There are several additional fundamental aspects of synthetic lethal interactions in human cells that have yet to be systematically explored. Some of these relate to network topology—the parameters that describe the connectivity structure of synthetic lethal interaction. For example, quantitative insights into the strength of synthetic lethality in human cells are lacking; yet this may determine the eventual therapeutic index—the concentration of a drug required for toxic effects divided by the concentration required for therapeutic effects—that can be achieved in patients. Such knowledge will be instructive for selecting the most promising synthetic lethal interactions for drug discovery and development (4). Indeed, compared to normal cells, cells lacking BRCA1/2 are almost three orders of magnitude more sensitive to PARP inhibitors. By contrast, most other described synthetic lethal interactions in human cells are much less striking, and some may not even conform to the strictest definition requiring that each single gene perturbation alone has no effect on cell viability.

Topological information may point to the best cellular processes for identifying synthetic lethal interactions. Which types of genes or cellular processes tend to display the most interactions (interconnectivity) may instruct functional genomics efforts. Screens in model organisms such as yeast and worm indicate that proteins involved in chromatin regulation such as histone deacetylases display the most frequent genetic interactions (5, 14). One explanation is that transcriptional regulation is well positioned for buffering perturbations by tuning the expression of multiple genes simultaneously. However, there are no experiments to corroborate this hypothesis in human cancer cells. Even for DNA synthesis and repair pathways that represent highly conserved functional modules (an obvious place to look for synthetic lethality), an inventory of synthetic lethal interactions in human cells has still not materialized.

Other largely uncharted topological areas concern the number of synthetic lethal connections between genes and their distribution and redundancy. The complexity of a human cell compared to a yeast cell may suggest that human cells display more redundancy, making them more resilient to perturbations and implying that synthetic lethal interactions would be less frequent. Current and next-generation genomics tools will help to answer these questions.

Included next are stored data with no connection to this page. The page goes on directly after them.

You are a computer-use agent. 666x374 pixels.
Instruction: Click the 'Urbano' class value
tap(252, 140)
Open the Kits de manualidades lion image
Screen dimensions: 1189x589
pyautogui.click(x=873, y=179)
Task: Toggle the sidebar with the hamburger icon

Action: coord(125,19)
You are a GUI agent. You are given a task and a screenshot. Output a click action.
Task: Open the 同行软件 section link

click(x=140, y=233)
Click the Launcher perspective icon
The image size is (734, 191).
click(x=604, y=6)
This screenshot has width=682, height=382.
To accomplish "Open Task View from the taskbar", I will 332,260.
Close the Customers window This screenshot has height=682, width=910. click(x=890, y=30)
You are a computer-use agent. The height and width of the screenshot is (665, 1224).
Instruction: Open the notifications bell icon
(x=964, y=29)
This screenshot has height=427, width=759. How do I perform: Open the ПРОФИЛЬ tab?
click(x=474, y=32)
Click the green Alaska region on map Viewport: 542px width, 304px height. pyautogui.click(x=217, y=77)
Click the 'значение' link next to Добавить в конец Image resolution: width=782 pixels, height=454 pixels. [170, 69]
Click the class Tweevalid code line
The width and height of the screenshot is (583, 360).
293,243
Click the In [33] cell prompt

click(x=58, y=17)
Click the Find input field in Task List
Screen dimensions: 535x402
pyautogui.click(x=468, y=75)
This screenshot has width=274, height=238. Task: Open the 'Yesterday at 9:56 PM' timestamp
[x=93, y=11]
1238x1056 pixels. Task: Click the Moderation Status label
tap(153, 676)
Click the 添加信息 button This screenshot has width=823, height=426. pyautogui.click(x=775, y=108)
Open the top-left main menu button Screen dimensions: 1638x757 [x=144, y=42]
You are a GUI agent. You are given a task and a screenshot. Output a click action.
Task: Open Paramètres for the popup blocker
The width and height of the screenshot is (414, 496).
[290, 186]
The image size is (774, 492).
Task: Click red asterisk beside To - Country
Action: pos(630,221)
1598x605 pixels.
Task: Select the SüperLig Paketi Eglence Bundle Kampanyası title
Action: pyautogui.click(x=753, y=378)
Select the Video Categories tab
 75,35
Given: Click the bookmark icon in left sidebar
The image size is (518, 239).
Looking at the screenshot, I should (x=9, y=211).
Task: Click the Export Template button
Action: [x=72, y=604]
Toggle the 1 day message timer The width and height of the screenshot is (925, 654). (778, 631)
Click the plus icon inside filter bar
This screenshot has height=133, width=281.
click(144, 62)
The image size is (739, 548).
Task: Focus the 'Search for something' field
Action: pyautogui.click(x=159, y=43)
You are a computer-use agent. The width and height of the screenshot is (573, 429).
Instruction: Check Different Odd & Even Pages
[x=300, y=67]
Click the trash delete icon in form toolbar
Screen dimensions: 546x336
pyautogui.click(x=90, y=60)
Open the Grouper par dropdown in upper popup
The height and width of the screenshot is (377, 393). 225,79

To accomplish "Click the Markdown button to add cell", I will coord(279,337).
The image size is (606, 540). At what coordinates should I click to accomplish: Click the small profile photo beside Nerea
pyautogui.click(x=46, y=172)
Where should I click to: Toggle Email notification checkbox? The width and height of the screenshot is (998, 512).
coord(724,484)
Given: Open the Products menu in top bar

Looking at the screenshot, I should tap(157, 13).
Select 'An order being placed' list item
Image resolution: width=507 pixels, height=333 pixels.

In the near term, the ability to perform personalized screens for synthetic lethal interactions on ex vivo tissue samples may provide clinically useful knowledge until the long-term goal of better understanding the biological rules can be achieved. Until a thorough understanding of synthetic interactions and the ability to assess their promise is in hand, their validation and translation will remain hit-and-miss. Recognizing the challenges facing gene therapy and immune therapy paved the way for moving from concept to clinical reality, and there is hope that learning the principles that govern synthetic lethal interactions in cancer will do the same.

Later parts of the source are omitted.